Woman who falsely accused black teenager of phone theft returns to New York to face charges

The woman who was arrested after a video showed her attacking and falsely accusing a black teenager of stealing her cell phone arrived in New York City overnight to face the charges, a police spokesman said on Saturday.

Officials from Ventura County, California, coordinated with the New York Police Department the arrest of the woman, Miya Ponsetto, on Thursday. She was arrested after a traffic stop near her home in Piru, about 40 miles from Los Angeles.

The deputies said that Ponsetto was unable to stop his car until she got home and later refused to leave. She was forcibly removed and arrested by an escape warrant. The 22-year-old was held in Ventura County until she was extradited to New York.

An NYPD spokesman said Saturday morning that Ponsetto is still being sued at the First Precinct in Manhattan and the charges were not immediately available.

A video of the incident shows Ponsetto approaching jazz musician Keyon Harrold and his 14-year-old son in the lobby of the Arlo Soho hotel. In the video, which was initially shared by Harrold, Ponsetto yells, “Show me my phone!”
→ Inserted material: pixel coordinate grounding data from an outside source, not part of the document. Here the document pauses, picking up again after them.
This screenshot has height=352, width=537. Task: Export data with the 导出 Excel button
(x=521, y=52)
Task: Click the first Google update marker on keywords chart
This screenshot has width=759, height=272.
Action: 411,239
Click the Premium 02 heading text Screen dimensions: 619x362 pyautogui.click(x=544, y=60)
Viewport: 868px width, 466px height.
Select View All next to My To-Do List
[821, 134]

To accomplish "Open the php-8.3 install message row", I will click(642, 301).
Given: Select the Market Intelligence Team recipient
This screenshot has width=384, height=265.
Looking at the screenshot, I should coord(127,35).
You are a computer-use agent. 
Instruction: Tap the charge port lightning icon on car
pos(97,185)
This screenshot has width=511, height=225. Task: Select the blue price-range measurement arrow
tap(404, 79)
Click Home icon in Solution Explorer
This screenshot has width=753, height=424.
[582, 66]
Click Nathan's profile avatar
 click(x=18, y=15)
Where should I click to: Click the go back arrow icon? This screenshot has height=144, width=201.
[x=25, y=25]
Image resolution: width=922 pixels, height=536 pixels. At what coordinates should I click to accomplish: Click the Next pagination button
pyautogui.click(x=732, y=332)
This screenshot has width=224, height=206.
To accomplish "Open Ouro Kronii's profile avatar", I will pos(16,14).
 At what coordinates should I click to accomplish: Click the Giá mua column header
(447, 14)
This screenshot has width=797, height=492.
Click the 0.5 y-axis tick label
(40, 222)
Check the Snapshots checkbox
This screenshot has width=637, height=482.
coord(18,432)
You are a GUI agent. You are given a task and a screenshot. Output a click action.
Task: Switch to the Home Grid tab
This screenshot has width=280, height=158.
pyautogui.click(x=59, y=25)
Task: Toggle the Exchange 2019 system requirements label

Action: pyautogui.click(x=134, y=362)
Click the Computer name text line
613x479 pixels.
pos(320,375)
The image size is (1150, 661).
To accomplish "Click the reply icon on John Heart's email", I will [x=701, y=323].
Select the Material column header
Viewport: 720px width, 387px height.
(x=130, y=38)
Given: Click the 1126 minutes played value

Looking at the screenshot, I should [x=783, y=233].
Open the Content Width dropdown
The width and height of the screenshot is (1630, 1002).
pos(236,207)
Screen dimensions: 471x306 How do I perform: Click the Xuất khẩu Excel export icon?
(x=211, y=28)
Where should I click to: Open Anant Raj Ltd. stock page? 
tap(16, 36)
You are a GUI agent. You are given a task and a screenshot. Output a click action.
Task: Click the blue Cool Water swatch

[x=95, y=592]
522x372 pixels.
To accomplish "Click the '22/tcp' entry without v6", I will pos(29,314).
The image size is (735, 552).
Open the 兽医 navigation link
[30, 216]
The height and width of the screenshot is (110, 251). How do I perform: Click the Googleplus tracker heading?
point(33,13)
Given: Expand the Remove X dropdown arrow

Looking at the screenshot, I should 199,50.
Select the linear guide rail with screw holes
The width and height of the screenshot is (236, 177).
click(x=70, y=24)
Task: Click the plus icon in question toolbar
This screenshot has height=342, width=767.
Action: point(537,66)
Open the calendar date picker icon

A man in the video who identified himself as the manager can also be heard asking to see the teenager’s phone. At one point, Ponsetto refuses to let Harrold and his son go.

“No, he won’t go. Show me the proof,” she says.

When the father and son started to walk away, Ponsetto runs after them and yells for someone to get his phone back. The video ends with Harrold yelling, “Get your hands off!”

Another video released by the police showed Ponsetto running and attacking the teenager.

Ponsetto’s phone finally rang after she dropped him off in an Uber.

During a CBS interview “This Morning” that aired on Friday, Ponsetto tried to explain her actions while admitting that she could have handled the situation differently.

“Maybe I didn’t yell at him like that, and make him feel, you know, some kind of, uh, inferior way, making him feel like I’m hurting his feelings – that’s not my intention,” she said . “I consider it to be super sweet.”

While King pressured Ponsetto even more, saying that the video showed her attacking a teenager who didn’t have his phone, Ponsetto was agitated. “Okay, Gayle, enough,” she said, interrupting the journalist.

Lawyer Sharon Ghatan, who was sitting next to Ponsetto during the online interview, whispered to her to stop.

Ghatan had previously said the incident was not about race, saying his client “suffers from many anxiety attacks”.

“She was alone … 22 years in a city she doesn’t know, absolutely no one there and her phone had everything on it,” she said.

Harrold’s son said the altercation left him “in shock.”

“I would ask her why she would do something like this to a child who has never met you, and I would just ask why,” he said in an interview with ABC’s “Good Morning America” ​​program on December 29.